Semiconductor pixel detectors comprise a semiconductor substrate with electrodes which apply a depletion voltage to each pixel and define a charge collection volume. Simple buffer circuits read out the electric signals when a photon is photo-absorbed or when ionizing radiation crosses the depletion zone of the semiconductor substrate. The buffer circuits can either be on the same substrate (compare EP-A-0,287,197) as the charge collection volumes or on a separate substrate (compare EP-A-0,571,135) that is mechanically bonded to a substrate having the charge collection volumes in accordance with, for example, the well known bump-bonding technique (bump-bonding is a technique known for a decade or more). These pixel detectors operate in a pulse mode. A pulse counting mode or simply pulse imaging can be implemented by either reading the pixels continuously or by reading pixels sequentially at a fast enough rate.
In either case, every time a charge is present as a result of a high energy ray or light, the aim is to read it out and process the information. The pixel detectors decrease the readout speed needed because there is a higher segmentation and more parallel readout channels. However, they cannot cope with high intensity applications because the readout electronics will overflow or counting ability saturates thus destroying the image contrast. In some of these devices simultaneously incident rays cause ambiguous and ‘ghost’ hits that cannot be resolved and worsen the resolution. Although these devices directly detect the incident radiation, they have limitations due to an operation based on a single pulse counting mode and imaging based on the counting of discrete points.
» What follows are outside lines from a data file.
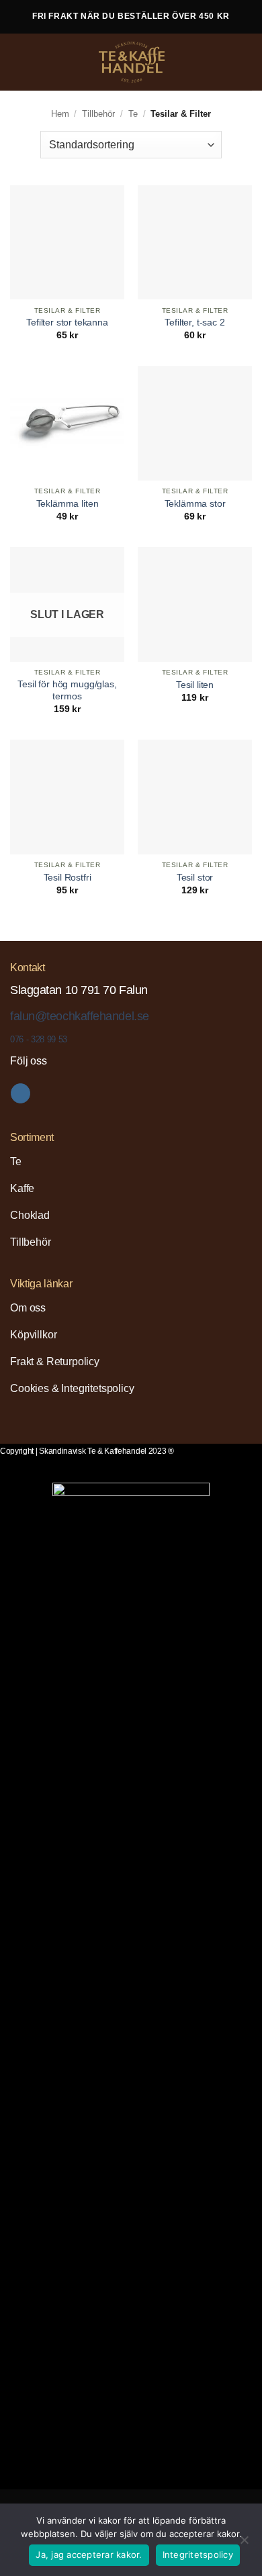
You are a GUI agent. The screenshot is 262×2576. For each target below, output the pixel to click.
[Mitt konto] (222, 62)
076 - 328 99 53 (38, 1039)
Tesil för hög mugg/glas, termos (66, 690)
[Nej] (244, 2544)
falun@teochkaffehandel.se (79, 1016)
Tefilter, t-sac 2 (194, 322)
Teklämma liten (67, 504)
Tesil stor (195, 878)
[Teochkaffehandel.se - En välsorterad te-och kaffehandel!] (132, 62)
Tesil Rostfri (67, 878)
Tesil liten (195, 685)
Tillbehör (98, 114)
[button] (21, 61)
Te (133, 114)
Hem (60, 114)
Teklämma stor (195, 504)
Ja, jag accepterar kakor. (89, 2554)
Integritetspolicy (198, 2554)
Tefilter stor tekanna (67, 322)
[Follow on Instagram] (20, 1093)
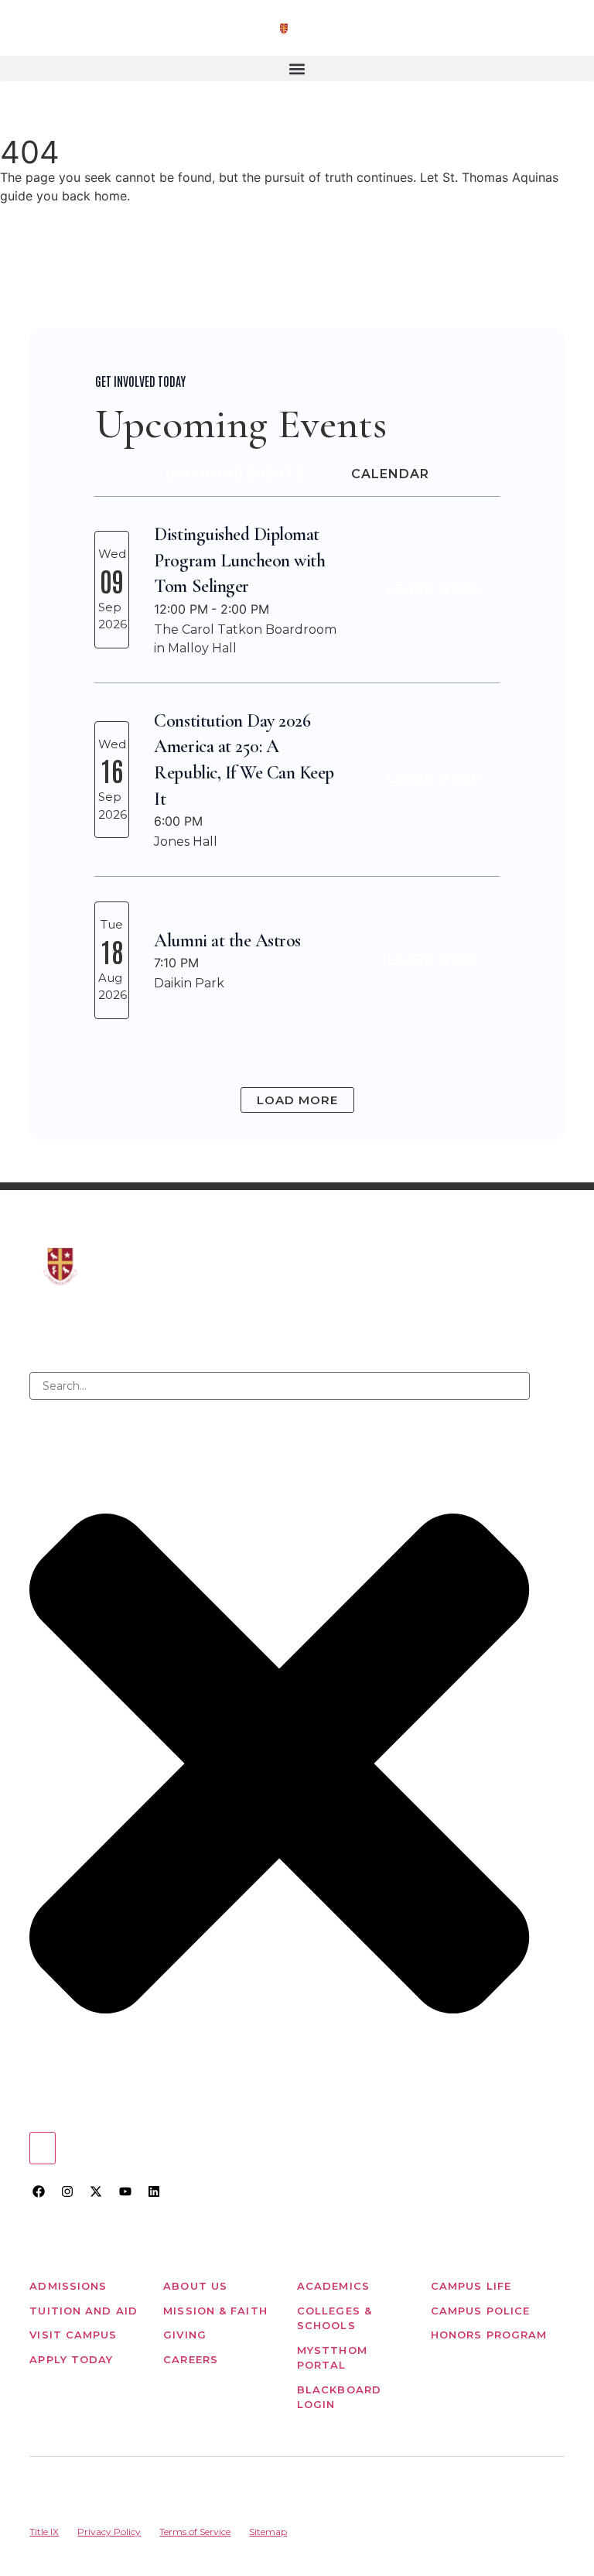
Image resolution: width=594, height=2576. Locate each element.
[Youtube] (125, 2191)
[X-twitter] (95, 2191)
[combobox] (279, 1386)
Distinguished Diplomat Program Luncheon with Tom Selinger (239, 560)
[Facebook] (37, 2191)
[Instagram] (67, 2191)
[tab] (235, 474)
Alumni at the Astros (227, 940)
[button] (297, 68)
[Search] (42, 2148)
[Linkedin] (153, 2191)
It will be appreciated from the above that all of the devices presently available have limitations which cannot be resolved. In particular CCDs enable charge from successive hits to be accumulated, but only to the limited extent possible within a potential well inside the Si substrate, which substantially limits the dynamic range. Also, because of the charge accumulation method, charge readout happens in a time sequence mode by clocking the pixel charge content to the neighbouring pixel storing unit (which is always the same Si substrate). Thus, until all pixels are read out as a time train sequence, a CCD cannot accumulate a new image frame since additional incoming radiation and/or light would not be recorded in one to one correspondence with a pixel position during the readout process. Therefore limited dynamic range and large inactive time during imaging are the two major CCD limitations.
On the other hand some semiconductor pixel devices have been proposed that directly read the pixel content every time a hit is detected. These devices operate on the single pulse counting mode and suffer from saturation problems at high counting rates. Such conventional single hit counting devices have a very small dynamic range.